#### GIVEN TEXT ####
Thursday, July 22, 2010

Last Day in Yantalo

Today was our last day in Yantalo. As I write this we are on a bus headed for Lima. I was surprised how sad I was to leave. It is the end of one chapter and the beginning of another. I was also surprised to see Junior and Freddy at my house to say goodbye. Freddy was crying as I hugged him. “Te quiero ver profesional,” I told him. Junior, for the first time, didn't have a smile on his face and didn't make fun of me (He`s usually like a parrot- he repeats everything I say and laughs- except parrots don´t laugh). I will miss those kids. You know, I always thought that maybe these kids were coming to our english classes, our web design classes and everything else just because they were bored and didn't have anything else to do. I now realize that it was just because they wanted to hang out with us. I have to admit, sometimes they really tried my patience. I feel like now it was never really that hard to suffer through. This has been a really awesome time and I´ve gotten really close to the people.
Dr. Vasquez called us a couple days ago and said we are the best volunteers he´s ever had. That means a lot. I know we´ve worked really hard here, but I think what has made the biggest impression is that the nature of our work has dealt so heavily with people. We´ve lived with and learned from and taught them for months- most of the other volunteers have not been here very long and have worked on projects that are a little less personal- perhaps. Anyway- it still feels awesome to hear that from him. He seems like he can be kind of hard to please.
####
EXERCISE:
List every person the blog entry about leaving Yantalo mentions by name.
#### EXTRACTED DATA ####
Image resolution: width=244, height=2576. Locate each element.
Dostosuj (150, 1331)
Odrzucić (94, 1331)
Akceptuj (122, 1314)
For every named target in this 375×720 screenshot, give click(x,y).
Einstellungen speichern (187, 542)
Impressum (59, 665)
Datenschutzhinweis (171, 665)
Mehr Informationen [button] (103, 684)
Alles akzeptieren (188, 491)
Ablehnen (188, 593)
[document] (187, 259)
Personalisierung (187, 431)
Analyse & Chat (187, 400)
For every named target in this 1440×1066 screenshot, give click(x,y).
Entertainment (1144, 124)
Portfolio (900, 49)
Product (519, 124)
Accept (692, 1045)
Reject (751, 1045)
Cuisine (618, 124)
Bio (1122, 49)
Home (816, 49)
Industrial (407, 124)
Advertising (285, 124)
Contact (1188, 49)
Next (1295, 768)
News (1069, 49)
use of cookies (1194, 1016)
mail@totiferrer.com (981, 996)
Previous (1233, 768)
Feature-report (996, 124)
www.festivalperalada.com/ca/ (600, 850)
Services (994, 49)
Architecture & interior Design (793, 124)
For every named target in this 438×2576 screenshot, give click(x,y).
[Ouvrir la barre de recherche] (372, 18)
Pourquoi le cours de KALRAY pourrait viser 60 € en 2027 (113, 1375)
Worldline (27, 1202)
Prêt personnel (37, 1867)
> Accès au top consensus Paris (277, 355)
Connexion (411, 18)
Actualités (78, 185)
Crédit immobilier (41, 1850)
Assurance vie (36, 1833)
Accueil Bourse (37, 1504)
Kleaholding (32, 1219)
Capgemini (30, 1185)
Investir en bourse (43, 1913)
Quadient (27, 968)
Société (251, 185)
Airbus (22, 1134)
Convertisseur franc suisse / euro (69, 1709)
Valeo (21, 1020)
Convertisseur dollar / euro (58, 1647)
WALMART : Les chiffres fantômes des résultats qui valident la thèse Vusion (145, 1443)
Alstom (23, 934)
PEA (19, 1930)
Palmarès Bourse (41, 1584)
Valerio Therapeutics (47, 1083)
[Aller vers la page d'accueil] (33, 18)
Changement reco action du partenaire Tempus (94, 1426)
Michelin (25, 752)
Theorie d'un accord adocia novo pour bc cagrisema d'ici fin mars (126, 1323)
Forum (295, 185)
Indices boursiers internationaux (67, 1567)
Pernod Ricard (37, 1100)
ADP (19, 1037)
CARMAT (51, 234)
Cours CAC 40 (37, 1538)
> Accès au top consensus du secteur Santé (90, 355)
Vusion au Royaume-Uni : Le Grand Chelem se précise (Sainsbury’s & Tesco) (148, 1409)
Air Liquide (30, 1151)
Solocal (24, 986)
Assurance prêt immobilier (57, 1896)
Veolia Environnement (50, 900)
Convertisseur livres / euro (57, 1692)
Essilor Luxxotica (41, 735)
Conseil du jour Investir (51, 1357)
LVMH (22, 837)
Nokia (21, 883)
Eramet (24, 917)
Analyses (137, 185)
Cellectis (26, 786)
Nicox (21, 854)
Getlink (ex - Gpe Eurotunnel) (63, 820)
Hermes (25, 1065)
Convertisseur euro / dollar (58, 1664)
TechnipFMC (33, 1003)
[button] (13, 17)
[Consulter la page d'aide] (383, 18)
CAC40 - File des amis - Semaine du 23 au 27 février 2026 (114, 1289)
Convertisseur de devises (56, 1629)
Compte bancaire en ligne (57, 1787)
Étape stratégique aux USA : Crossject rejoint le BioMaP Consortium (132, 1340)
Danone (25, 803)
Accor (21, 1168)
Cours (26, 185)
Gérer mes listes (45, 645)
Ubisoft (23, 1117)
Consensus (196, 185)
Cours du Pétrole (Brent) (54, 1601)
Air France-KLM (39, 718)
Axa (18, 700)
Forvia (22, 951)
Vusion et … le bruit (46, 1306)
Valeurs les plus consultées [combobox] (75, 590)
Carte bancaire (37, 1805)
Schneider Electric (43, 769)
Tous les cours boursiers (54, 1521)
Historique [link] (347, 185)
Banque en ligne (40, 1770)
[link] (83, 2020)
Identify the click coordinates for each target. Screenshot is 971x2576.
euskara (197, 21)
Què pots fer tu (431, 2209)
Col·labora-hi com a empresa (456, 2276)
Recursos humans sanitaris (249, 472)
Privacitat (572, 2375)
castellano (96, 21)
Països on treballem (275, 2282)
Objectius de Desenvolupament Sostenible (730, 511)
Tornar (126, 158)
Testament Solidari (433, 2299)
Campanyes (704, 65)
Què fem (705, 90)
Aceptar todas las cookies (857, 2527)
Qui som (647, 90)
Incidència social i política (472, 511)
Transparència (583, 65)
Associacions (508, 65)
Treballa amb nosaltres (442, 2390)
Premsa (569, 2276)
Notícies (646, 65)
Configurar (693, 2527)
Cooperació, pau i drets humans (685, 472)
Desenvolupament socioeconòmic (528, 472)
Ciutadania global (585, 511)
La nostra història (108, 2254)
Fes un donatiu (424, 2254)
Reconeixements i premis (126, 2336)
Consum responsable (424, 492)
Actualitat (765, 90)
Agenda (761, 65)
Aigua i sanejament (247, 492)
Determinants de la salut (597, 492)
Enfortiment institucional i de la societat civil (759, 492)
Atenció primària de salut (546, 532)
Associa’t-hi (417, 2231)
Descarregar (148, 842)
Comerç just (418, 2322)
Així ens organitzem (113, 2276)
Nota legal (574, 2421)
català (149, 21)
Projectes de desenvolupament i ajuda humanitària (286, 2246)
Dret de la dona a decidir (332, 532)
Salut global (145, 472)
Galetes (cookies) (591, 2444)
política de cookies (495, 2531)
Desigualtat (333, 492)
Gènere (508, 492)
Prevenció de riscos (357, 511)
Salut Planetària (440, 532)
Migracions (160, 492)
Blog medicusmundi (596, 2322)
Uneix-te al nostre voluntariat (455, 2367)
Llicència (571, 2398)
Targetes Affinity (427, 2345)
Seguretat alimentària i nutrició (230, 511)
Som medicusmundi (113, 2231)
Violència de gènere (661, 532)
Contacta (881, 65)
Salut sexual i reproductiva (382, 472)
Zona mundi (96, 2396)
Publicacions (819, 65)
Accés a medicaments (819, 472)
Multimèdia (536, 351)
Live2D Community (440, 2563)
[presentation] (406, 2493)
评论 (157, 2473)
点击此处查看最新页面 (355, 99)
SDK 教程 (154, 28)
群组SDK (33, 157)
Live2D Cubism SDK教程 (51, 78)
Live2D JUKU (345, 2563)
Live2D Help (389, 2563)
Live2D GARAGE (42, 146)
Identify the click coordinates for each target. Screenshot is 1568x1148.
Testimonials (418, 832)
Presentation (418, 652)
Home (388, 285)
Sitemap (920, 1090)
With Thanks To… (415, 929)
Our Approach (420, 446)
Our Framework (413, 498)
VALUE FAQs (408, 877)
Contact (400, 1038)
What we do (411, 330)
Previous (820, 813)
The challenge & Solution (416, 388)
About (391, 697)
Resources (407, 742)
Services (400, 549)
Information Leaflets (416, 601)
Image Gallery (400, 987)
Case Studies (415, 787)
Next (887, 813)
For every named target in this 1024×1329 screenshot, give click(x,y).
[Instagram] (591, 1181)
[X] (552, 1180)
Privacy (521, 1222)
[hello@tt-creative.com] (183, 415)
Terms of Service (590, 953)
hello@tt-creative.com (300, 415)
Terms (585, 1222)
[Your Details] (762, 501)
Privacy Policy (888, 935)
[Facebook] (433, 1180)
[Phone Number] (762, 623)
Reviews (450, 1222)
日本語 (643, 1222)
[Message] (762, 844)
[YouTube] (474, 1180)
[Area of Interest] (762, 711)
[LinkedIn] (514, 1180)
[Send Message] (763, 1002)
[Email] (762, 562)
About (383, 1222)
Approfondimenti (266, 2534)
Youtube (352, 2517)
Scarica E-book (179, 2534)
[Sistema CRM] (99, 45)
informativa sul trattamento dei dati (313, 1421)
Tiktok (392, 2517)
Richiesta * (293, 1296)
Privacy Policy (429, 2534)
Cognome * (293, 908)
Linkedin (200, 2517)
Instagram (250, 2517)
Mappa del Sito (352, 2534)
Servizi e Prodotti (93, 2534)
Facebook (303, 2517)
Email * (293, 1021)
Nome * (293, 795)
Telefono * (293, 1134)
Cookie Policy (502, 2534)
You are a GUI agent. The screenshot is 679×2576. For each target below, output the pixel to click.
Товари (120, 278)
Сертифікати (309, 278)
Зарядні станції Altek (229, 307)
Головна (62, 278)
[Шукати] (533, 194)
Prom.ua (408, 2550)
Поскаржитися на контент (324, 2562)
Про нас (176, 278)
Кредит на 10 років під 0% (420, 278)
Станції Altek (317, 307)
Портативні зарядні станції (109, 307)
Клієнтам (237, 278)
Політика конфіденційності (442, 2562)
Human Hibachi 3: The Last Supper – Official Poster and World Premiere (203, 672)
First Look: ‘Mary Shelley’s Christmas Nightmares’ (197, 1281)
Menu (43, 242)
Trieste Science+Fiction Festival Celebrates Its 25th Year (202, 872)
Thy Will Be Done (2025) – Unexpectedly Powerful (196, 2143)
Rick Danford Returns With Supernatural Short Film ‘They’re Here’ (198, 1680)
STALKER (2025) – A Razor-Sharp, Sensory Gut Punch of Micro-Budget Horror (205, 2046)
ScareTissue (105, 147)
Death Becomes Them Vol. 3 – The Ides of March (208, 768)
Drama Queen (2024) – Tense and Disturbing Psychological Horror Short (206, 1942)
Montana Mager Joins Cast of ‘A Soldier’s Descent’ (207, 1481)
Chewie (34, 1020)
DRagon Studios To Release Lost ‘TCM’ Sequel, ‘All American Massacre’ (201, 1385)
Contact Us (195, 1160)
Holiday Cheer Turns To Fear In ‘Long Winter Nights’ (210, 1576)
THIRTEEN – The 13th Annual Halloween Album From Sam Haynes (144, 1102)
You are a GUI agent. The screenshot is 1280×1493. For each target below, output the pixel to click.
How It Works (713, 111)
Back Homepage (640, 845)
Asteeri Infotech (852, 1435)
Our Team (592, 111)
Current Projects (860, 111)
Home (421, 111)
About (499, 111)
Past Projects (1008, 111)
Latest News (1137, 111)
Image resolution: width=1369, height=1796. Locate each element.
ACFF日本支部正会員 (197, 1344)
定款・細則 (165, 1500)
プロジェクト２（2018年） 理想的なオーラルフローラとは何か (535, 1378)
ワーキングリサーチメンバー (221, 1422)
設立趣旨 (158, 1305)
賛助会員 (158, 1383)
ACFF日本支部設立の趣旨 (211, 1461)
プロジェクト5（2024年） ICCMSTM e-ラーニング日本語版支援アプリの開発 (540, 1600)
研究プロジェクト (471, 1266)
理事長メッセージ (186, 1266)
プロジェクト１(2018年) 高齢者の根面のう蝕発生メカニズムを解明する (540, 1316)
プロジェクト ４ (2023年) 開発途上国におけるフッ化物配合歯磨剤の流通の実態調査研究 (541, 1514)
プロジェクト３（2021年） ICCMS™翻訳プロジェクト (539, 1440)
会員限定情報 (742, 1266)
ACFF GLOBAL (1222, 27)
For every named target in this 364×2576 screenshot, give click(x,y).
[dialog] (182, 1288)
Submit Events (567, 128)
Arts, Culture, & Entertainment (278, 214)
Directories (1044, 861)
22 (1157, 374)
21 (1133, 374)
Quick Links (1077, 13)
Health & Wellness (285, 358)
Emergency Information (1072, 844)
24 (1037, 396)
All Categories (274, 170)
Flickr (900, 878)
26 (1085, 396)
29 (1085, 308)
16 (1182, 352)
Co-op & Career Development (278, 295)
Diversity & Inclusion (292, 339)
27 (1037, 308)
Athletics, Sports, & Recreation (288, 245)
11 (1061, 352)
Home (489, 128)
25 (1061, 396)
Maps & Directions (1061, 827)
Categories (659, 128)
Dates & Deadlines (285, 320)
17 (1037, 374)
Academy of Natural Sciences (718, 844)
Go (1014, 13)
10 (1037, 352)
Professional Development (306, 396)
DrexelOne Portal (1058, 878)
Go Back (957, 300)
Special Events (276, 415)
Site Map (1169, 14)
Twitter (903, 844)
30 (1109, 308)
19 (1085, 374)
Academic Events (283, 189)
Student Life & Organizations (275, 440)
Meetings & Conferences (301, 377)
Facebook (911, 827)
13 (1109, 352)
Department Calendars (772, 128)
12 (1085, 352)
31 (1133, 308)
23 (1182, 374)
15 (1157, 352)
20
####
RESPONSE:
Junior, Freddy, Dr. Vasquez